During the winter meeting of the National Association of Insurance Commissioners here, the focus was very much on turning to the details that would enable stakeholders to sign off on the project. Life actuaries at the NAIC’s Life & Health Actuarial Task Force devoted 3 days to completing a review of the draft of SVL revisions.
While regulators, actuaries working through the American Academy of Actuaries, Washington, and industry representatives including the American Council of Life Insurers, Washington, are hoping that a 2008 delivery to legislatures will make it possible for a Jan. 1, 2010 effective date, there is also a recognition that the timetable is aggressive.
At the NAIC’s principles-based working group, Paul Graham, a life actuary with the ACLI, said there has been a misunderstanding that if the 2009 goal is not reached, then the project will be hurt. If the 2009 legislative session is missed, he said, then states with legislatures that meet every year could adopt it in the following legislative session and states that meet every other year would be 2-year adopters.
While time is needed to properly develop the SVL and Valuation Manual, a June timeframe is still possible, said Scott Harrison, executive director of the Affordable Life Insurance Alliance, Washington. Harrison noted that the SVL and the Valuation Manual do not have to be adopted in lockstep.
ACLI’s Graham and Donna Claire, a life actuary with the Academy who is spearheading the massive actuarial effort, remain optimistic about the project although both noted that there is still uncertainty about how tax questions will be addressed by Treasury. But conversations with several observers during the meeting suggest more caution about the project’s progress and its timeline.

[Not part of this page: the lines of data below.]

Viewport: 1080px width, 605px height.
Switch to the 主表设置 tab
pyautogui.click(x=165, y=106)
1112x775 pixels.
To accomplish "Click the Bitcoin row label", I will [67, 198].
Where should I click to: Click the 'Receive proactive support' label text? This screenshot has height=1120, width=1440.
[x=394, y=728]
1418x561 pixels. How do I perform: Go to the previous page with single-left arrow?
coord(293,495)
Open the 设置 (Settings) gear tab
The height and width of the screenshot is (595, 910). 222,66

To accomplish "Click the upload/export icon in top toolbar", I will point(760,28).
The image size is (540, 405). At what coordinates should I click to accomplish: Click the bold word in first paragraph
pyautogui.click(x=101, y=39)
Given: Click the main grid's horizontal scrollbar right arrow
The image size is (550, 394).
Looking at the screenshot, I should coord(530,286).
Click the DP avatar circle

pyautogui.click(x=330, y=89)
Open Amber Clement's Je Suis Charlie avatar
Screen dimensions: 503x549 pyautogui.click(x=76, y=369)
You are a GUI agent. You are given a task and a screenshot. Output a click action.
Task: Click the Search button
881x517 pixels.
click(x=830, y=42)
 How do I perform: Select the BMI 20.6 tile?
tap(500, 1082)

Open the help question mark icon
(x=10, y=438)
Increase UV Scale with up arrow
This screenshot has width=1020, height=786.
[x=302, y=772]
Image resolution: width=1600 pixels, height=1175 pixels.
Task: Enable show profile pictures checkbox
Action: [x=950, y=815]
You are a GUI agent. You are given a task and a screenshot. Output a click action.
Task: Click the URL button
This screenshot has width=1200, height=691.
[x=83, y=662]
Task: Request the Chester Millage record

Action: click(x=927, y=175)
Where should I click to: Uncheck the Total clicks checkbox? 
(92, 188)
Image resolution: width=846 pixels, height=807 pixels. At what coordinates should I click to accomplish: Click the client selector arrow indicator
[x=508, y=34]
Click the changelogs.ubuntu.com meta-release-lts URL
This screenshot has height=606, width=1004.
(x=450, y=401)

For instance, life actuaries at LHATF had a prolonged discussion on whether there should be aggregation of all product lines for reserving purposes or, as Fred Andersen, a New York regulator, argued, reserving should be done along individual product lines so that regulators could determine whether reserving was adequate. Some argued that an asset adequacy test could help resolve the issue of aggregation.
Larry Bruning, a Kansas life actuary and LHATF chair, described how limiting PBR to certain life products initially could foster unfairness in the marketplace, potentially giving those products an advantage over products not part of PBR.
The potential problem with a product phase-in, said Sheldon Summers, a life actuary, is that some products would have redundant reserves while others would not, and so depending on the product mix, certain companies might benefit more than others.
Another issue that needs to be examined is how a statistical agent that would receive actuarial data from companies would look, according to discussions. Bruning said it is a goal is to streamline the process so that each state would not have to contract with an agent. The issue of confidentiality is also a matter that will have to be taken up, he added. Utah Commissioner Kent Michie noted that some states have a constitutional provision that makes it unlawful to designate state authority.
Thomas Hampton, commissioner of the District of Columbia, and head of the PBR working group, said it is important to start looking specifically at the cost of a centralized statistical office so there would be more concrete figures available for the next NAIC meeting. Al Gross, Virginia insurance commissioner, recommended that the issue of potential liability created by the development of a central statistical office would need to be examined.